Rückzug und Faktenkontrolle
Eine dänische True-Crime-Publikation musste den Artikel "Dänische Mordfälle: Der Mord eines 16-Jährigen an einem 5-jährigen Mädchen" zurückziehen. Eine unabhängige Faktenkontrolle hat dokumentiert, dass der beschriebene Fall weder in dänischen Kriminalregistern noch in zuverlässigen Quellen existiert.
Dänische Kriminalfälle
Identifizierte faktische Fehler
Der ursprüngliche Artikel behauptete:
- Ein dänischer Fall, bei dem ein 16-jähriger Junge ein 5-jähriges Mädchen bei Tageslicht erdrosselte - Die Tat sei "einer der tragischsten Fälle der dänischen Kriminalgeschichte" - Detaillierte Beschreibungen der Ermittlungen und rechtsmedizinischen Befunde
Keine dieser Behauptungen lässt sich durch dänische Gerichtsentscheidungen, Polizeiregister oder etablierte Kriminalarchive bestätigen.
Was die Recherche stattdessen ergab
Die Nachforschungen identifizierten drei verschiedene Fälle, die möglicherweise vermischt wurden:
1. Der Fall Aaron Campbell (Schottland, 2018)
Ein 16-jähriger schottischer Junge wurde zu lebenslanger Haft verurteilt, weil er die 6-jährige Alesha MacPhail vergewaltigt und durch Erdrosseln ermordet hatte. Dieser Fall wurde von dänischen Medien (B.T., 2019) aufgegriffen, ist aber KEIN dänischer Fall.
Kindsmord
2. Der Fall Roujan Ismaeel (Dänemark, 1995)

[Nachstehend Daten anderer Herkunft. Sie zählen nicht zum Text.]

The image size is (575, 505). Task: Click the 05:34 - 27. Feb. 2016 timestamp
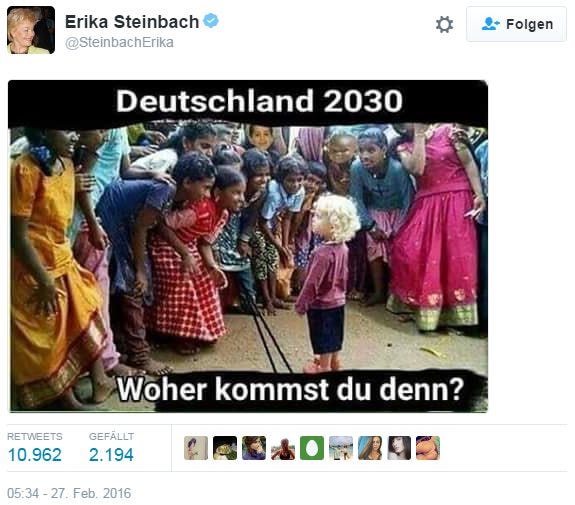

Ein 7-jähriges Mädchen wurde in Nørrebro, Kopenhagen, ermordet. Der Fall wurde 2024 durch DNA-Beweise gelöst, aber es war kein 16-jähriger Täter involviert und die Todesursache war nicht Erdrosseln.
3. Der "Mr. Killer"-Fall (Dänemark/Schweden)
Ein 16-jähriger Junge wurde zu 16 Jahren Haft verurteilt, weil er Mordversuche koordiniert hatte. Dieser Fall betraf jedoch keine Morde an kleinen Kindern.